Les enfants réalisent à l'ordinateur de nombreux exercices, tout aussi pertinents que s'ils étaient imprimés sur papier et photocopiés en 20 exemplaires.

« J'ai une classe virtuelle, si vous voulez. J'ai ce qu'on appelle un groupe Office, les enfants ont chacun leur compte. J'envoie des exercices ou des lectures sur leur compte, puis eux autres, ils peuvent me retourner leur travail et je le leur renvoie corrigé. »

Les élèves peuvent également poursuivre certains travaux après la classe en se connectant à la maison.

Quand tout est sous format papier, ça demande beaucoup plus de crayons, beaucoup plus de feuilles. Tandis que là, avec l'informatique, ça diminue grandement.

Martin Giard, enseignant de 2e année

Les parents peuvent voir les travaux en ligne et suivre les progrès (ou les lacunes) de leur progéniture. La liste des devoirs n'est plus une mystérieuse feuille oubliée à l'école ou collée dans un agenda, lui aussi égaré. Martin Giard demande à ses élèves de l'envoyer par courriel à leurs parents.

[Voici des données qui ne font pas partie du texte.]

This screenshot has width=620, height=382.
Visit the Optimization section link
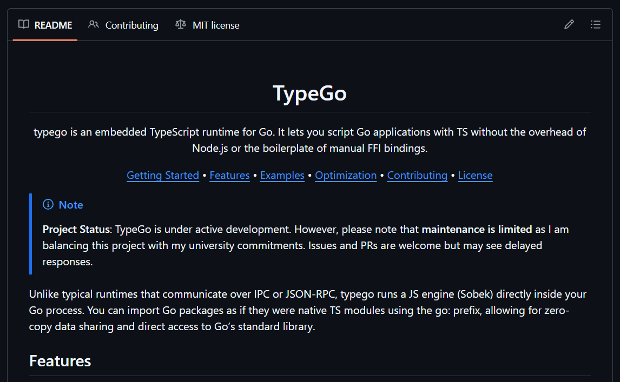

Les enfants se prêtent volontiers au jeu, ravis d'utiliser les nouvelles technologies. Martin Giard assure que ses élèves continuent à écrire sur du papier une bonne partie du temps de classe. Mais il est convaincu qu'« on est rendus là, sur le plan de l'usage de l'informatique ».

Facture réduite

Résultat : cette année, il ne demandera que 10 $ par enfant, au lieu de 100 $ l'an dernier. Et cette somme servira uniquement à couvrir le coût des photocopies, notamment pour produire les cahiers d'écriture lignés, fabriqués à peu de frais par l'enseignant.

La classe « lab » de Martin Giard ne demande aucun achat d'articles scolaires avant la rentrée.La classe « lab » de Martin Giard ne demande aucun achat d'articles scolaires avant la rentrée. Photo : Radio-Canada / Myriam Fimbry

Quelques dollars de plus s'ajouteront pour les spécialités (anglais et musique) et pour les sorties. Facture totale: 25 $. Une aubaine!

Dans cette transition, Martin Giard a eu le soutien d'un conseiller pédagogique de la Commission scolaire du Val-des-Cerfs, pour s'assurer que les objectifs du programme seront atteints. Il s'est aussi appuyé sur de nombreuses recherches et lectures personnelles sur la façon d'intégrer les technologies en classe.

De plus, sa classe « lab » comprendra aussi cette année de l'éducation physique chaque jour.

Le directeur de l'école, Stéphane Campbell, est visiblement fier de cette expérience originale. Sans forcer le mouvement, il pense que d'autres enseignants vont s'y intéresser et s'en inspirer.

Des enseignants ont questionné Martin l'année passée, il y en a qui voulaient peut-être emboîter le pas. Finalement, ils ont pris un pas de recul. C'est correct aussi, je respecte ça. Mais je pense que ça va faire des petits, surtout dans un milieu comme le nôtre.

Stéphane Campbell, directeur de l'École du Phénix

L'école est située dans l'un des quartiers les plus défavorisés de Granby. Les parents sont d'autant plus heureux que la facture scolaire soit réduite. « Le but ultime, ce n'est pas juste la facture scolaire, précise le directeur. C'est d'adapter l'enseignement. C'est un choix que Martin a fait. »

Un choix qui demande un peu plus de gestion du matériel utilisé en classe. « C'est moi qui aiguise les crayons », conclut en souriant Martin Giard.